# INDIAN GRINDING TOOL



## vtspring (Apr 14, 2004)

I WENT DIGGING NEXT TO THE WINOOSKI RIVER HERE IN VERMONT.THE AREA IS A PROVEN SITE FOR EARLY INDIAN ARTIFACTS.I MUST HAVE DUG 20-30 TEST HOLES THAT DAY WITH NO LUCK AT ALL.I WAS TELLING A FRIEND LATER THAT NIGHT WHERE I HAD BEEN,WHEN HE SAID"I HAVE SOMETHING I'LL SELL YOU THAT I DUG"IT SEEMS THAT HE HAD BEEN DIGGING WORMS AND DUG WHAT I BELIEVE IS AN EARLY INDIAN GRINDING OR TANNING TOOL!THE ABANICKI INDIANS POPULATED THIS AREA FOR MANY HUNDREDS OF YEARS.HE WOULD NOT TELL ME WHERE HE DUG IT,BUT DID AGREE TO SELL IT TO ME.I AM GOING TO TRY TO POST SOME PICTURES.


----------



## vtspring (Apr 14, 2004)

HERE IT IS .(I HOPE)


----------



## vtspring (Apr 14, 2004)

HERES HOW TO HOLD IT .LOL


----------



## leebran20 (Apr 15, 2004)

In the first pic, where you're not holding it, the "hole" appears deeper than the second, where you have your thumb in it (or are they two different holes of varying size on the artifact?). We have Hawaiian artifacts here that look very similar to the way the artifact looks in the first pic and they were used as lamps.
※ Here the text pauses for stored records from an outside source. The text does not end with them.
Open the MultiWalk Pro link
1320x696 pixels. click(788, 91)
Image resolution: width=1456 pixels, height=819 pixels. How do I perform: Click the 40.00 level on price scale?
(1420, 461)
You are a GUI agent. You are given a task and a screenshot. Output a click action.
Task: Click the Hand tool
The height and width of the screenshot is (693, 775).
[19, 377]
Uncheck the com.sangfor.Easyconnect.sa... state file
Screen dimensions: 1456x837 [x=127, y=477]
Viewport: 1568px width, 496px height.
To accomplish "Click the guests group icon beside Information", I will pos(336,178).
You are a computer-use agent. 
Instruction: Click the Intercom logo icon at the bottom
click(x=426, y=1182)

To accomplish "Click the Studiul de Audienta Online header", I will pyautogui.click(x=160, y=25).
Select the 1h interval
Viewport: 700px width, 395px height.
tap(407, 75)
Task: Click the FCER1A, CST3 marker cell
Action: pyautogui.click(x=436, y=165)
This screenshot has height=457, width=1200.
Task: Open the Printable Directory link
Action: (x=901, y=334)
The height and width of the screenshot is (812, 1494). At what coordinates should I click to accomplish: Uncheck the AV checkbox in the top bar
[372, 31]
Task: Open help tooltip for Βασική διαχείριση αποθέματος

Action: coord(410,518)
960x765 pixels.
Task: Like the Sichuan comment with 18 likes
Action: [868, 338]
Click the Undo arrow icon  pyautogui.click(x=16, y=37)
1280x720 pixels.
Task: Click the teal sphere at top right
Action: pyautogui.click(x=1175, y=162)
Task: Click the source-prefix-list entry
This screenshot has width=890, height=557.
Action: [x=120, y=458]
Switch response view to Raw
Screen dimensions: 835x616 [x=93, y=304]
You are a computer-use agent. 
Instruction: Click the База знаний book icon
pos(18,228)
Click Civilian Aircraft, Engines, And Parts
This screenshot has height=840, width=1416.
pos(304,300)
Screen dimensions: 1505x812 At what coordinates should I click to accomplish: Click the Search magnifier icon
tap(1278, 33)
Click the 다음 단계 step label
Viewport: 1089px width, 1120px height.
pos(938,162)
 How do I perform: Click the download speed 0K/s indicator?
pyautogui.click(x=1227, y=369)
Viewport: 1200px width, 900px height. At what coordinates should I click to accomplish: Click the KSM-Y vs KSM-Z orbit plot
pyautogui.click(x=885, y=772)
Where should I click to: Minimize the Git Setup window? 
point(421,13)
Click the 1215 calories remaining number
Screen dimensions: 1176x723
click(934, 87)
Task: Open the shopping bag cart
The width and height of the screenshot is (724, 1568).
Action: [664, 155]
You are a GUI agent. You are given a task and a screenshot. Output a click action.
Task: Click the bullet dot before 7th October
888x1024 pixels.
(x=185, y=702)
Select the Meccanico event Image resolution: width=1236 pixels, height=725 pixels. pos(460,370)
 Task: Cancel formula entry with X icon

Oil from animals was used in the well along with a wick of bark cloth. Sometimes, they also have a second shallower indentation to ease gripping them.

 Brandon


----------



## Scarlet Lily (Apr 16, 2004)

Thats pretty neat, much more defined than the ones I've found.  The ones I've picked up have a nice amount of wear, and even small indentions, but not as deep as that.   Nice buy!


----------



## vtspring (Apr 16, 2004)

there is only 1 thumb indentation,thank you for the replies.Im selling it on ebay right now and have not had $2 open bid yet,go figure.


----------